It would be hard to call Wall Street’s immediate reaction to the re-election of President Obama for a second term a ringing endorsemen., A 300 point plus dive for the Dow Jones Industrial Average immediately after the result was declared suggested the capitalist community was less than impressed.
Yet should we be surprised? History tells us that markets tend to rise ahead of the election, then settle back after the event. And so it was.
On the face of it there is little to read into the result for investors. Some commentators suggested Romney would be better for business and thus markets. Others warned of the geopolitical challenges lying ahead, notably Iran and Syria, which would test the mettle of the White House incumbent, suggesting experience may count. Whoever filled the role, it is clear that the next four years are not going to be an easy ride.
As for markets, shares settled down after their initial jitters and, anyway, you could argue that the change of leadership taking place on the other side of the world had an even greater significance.
China embarks on a new era too, with far less of the razzamatazz that accompanied the US Presidential elections. Indeed, the main contrast must be in the lack of engagement the Chinese population enjoyed in these crucial decisions.
At least the tone appears to be set for a continuation of the growth prerequisite, with the President forecasting a further doubling in personal incomes for this most populous nation over the next ten years.
Of course, the more labour rates rise, the less competitive China becomes, but since the debt-fuelled consumer boom was based in no small measure on cheap imported goods from China, perhaps more of a focus on the internal market is no bad thing.
America, of course, has its own special set of problems. Much is made of the so-called fiscal cliff, due to derail the US economy at the start of 2013 – an economic version of Hurricane Sandy.
With the two houses of the United States Congress in opposing hands, it is hard to see how the dual forces of higher taxes and reduced spending, with all the concomitant consequences, might be averted. But it probably will.
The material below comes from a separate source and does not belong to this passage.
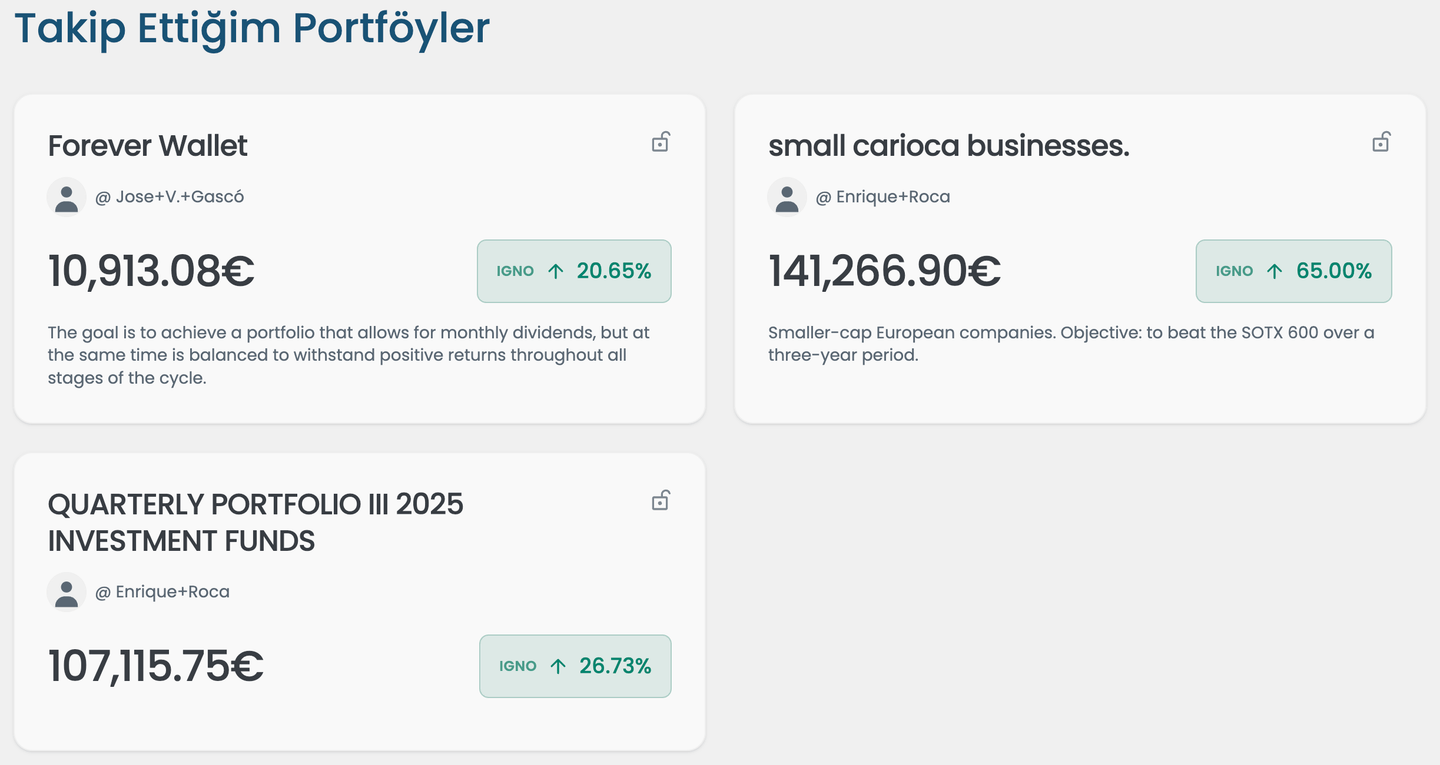Open the small carioca businesses portfolio title

click(948, 146)
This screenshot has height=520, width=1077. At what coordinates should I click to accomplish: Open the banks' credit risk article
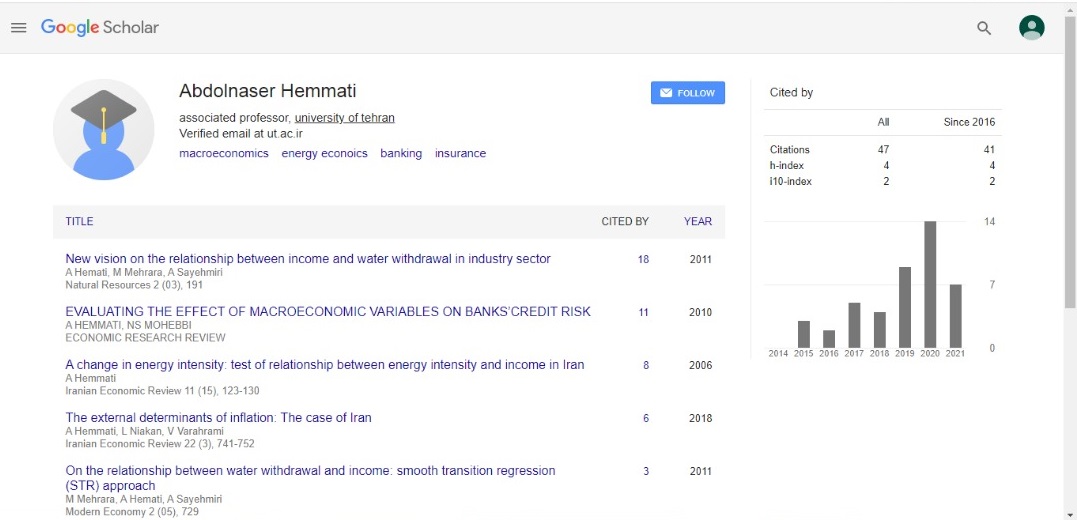click(x=328, y=312)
The news that we may no longer see renewed quantitative easing packages greasing the rails towards economic recovery here at home might also be weighing on investors’ minds. But here, as in the US, there must surely be a limit to the extent that governments are prepared to risk the future to ensure re-election. And under the guise of “austerity”, measures have been introduced which should ease the longer term burden of debt-fuelled spending.
So we approach the end of the year with new regimes (or at least renewed regimes) in place in the world’s two largest economies but little sign of a resolution to Europe’s abiding sovereign debt problem.
Last year saw the value of equities shrink in this country, even after dividend income is taken into account. Presently we are on a knife edge as to whether 2012 will prove a positive or a negative year, but I live in hope.
Speaking at a seminar just last week, I was buttonholed by a private investor who described his mood as “fragile”. I know how he feels. Much lurks on the periphery of the investment world to make clear certainty in short supply. But good companies are proving more agile than governments, while the alternatives of bank deposits and government debt remain unappealing. 2013 could turn out to be an interesting year for investors.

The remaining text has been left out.